A word about octopuses in general: Octopuses are cephalopod (head-footed) molluscs: marine invertebrates with two eyes, three hearts, four pairs of arms and nine brains. Their mouths are at the nexus of their arms (tentacles). They are 90% muscle, but can relax and squeeze through tiny openings, limited only by the size of their beak. The octopus’ muscular but supple body can squeeze into cracks and crevices in which it conceals itself – its disappearing act - for either ambush or self-preservation. A 50 lb. octopus can push itself through a two-inch hole; the size limited only by its hard beak. These creatures are capable of blending into a landscape in a heartbeat. Color-changing chromatophores in its skin, even reflective cells that seem to render it invisible, create near-perfect camouflage and concealment. Now you see it … now you don’t.

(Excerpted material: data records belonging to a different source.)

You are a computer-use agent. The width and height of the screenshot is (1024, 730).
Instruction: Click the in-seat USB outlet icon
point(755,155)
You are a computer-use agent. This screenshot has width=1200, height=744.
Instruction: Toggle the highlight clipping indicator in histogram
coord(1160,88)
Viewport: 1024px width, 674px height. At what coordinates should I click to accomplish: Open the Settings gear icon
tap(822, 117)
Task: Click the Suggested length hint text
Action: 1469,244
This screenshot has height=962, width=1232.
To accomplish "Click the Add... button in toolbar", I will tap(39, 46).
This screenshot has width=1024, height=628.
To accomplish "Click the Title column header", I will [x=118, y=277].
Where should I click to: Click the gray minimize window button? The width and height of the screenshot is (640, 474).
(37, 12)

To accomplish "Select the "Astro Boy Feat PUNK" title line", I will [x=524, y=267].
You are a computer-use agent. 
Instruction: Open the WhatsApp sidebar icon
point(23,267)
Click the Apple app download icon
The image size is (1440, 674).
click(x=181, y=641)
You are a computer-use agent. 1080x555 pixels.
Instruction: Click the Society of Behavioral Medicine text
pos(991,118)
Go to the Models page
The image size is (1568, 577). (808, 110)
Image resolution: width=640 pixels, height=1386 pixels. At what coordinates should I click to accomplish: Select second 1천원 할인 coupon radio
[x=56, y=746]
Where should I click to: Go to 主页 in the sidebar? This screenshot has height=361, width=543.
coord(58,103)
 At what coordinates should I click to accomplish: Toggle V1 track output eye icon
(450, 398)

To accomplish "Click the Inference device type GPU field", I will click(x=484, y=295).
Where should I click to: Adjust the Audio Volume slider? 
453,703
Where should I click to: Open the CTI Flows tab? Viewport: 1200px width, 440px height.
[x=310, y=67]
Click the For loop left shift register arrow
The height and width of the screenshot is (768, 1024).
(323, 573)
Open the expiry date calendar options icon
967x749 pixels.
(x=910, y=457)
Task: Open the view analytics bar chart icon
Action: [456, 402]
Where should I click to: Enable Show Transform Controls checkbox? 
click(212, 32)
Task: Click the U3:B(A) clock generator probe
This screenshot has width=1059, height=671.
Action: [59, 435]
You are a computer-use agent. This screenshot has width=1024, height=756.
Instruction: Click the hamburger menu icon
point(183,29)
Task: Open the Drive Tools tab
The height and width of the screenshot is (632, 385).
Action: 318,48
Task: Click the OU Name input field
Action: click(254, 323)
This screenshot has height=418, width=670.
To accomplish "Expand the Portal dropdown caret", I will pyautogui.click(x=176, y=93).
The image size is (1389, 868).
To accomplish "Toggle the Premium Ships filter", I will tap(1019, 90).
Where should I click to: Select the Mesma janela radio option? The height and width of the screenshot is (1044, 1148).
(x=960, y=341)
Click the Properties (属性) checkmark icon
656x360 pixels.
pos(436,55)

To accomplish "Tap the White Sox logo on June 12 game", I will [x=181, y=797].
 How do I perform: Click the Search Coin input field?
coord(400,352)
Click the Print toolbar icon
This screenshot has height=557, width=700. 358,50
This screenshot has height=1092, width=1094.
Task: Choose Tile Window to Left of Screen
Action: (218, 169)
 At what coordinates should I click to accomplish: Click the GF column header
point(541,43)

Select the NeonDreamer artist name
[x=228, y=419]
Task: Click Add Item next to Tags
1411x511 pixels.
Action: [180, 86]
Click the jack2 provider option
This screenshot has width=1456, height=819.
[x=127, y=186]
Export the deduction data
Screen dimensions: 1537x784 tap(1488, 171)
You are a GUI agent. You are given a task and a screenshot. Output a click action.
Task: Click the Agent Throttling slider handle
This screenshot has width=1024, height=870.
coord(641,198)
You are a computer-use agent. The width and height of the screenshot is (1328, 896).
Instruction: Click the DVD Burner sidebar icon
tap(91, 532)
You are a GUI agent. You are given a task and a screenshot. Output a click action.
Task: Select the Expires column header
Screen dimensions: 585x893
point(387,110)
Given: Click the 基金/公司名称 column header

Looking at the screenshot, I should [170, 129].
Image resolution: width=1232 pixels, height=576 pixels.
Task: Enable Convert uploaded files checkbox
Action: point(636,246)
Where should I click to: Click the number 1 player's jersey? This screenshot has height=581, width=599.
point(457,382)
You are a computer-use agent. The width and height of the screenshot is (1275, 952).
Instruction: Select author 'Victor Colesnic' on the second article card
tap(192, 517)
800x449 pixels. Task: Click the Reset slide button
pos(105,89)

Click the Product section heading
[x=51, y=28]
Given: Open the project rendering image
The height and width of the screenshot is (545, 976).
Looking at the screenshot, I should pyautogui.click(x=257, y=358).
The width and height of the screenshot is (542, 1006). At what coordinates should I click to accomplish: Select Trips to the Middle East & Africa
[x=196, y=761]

An octopus is a true “blue-blood,” courtesy of hemocyanin, a copper-rich pigment that binds oxygen at great depths. Two of its hearts pump blood to its gills, while a third heart circulates blood elsewhere throughout its body.
The Einstein of Invertebrates: Among all the invertebrates – marine and terrestrial - the octopus is among the most intelligent, most behaviorally diverse. It boasts the most complex brain. Its nervous system consists of about 500,000,000 neurons, with two-thirds of them located in the octopus’ arms. This permits each arm to move and otherwise function autonomously from the “head” brain located in the main body. This is due to the fact that neurons in the octopus brain are arranged in lobes that are far more specialized than simple ganglia – a quite sophisticated adaptation. It has a retentive memory and can learn quickly – to solve puzzles, to quickly assess and adapt to changing situations.
Octopuses are found worldwide: in pelagic waters, coral reefs, and on the deep ocean floor. Sometimes, even shipwrecks! For defense against predators, they expel ink, flash colors to confuse and alarm, jet quickly away from danger, or hide in inaccessible crannies. All are venomous to some degree. More than 300 species of octopus are currently recognized.
Giant Pacific Octopus: The giant Pacific octopus, Enteroctopus dofleini, ranges from Japan, across the North Pacific and south to Mexico, living in water temperatures around 50-52° F. Nocturnal predators, they feed mainly on crabs, clams, abalone, scallops, fish; but they sometimes will attack each other. This species may be found in tide pools, kelp forests, and deep rocky habitats. Of all the octopuses, it grows bigger and lives longer than any other. The largest recorded was nearly 600 lbs., its arms stretching nearly 30 ft. across and weighing over 600 pounds. Adults more commonly average 16 feet and 110 lbs.
Giant Pacific octopuses pursue a “live fast and die young” philosophy. They grow rapidly; they must. These creatures rarely live beyond four or five years, both sexes dying soon after breeding. Females will live only long enough to tend their eggs, fiercely defending them against predators, but they fast all the while. Left with no reserves, they die soon after the brood of eggs hatches, after nearly two months.
These animals occupy a unique ecological niche, able to live and thrive at extreme conditions where others could not survive: truly remarkable creatures.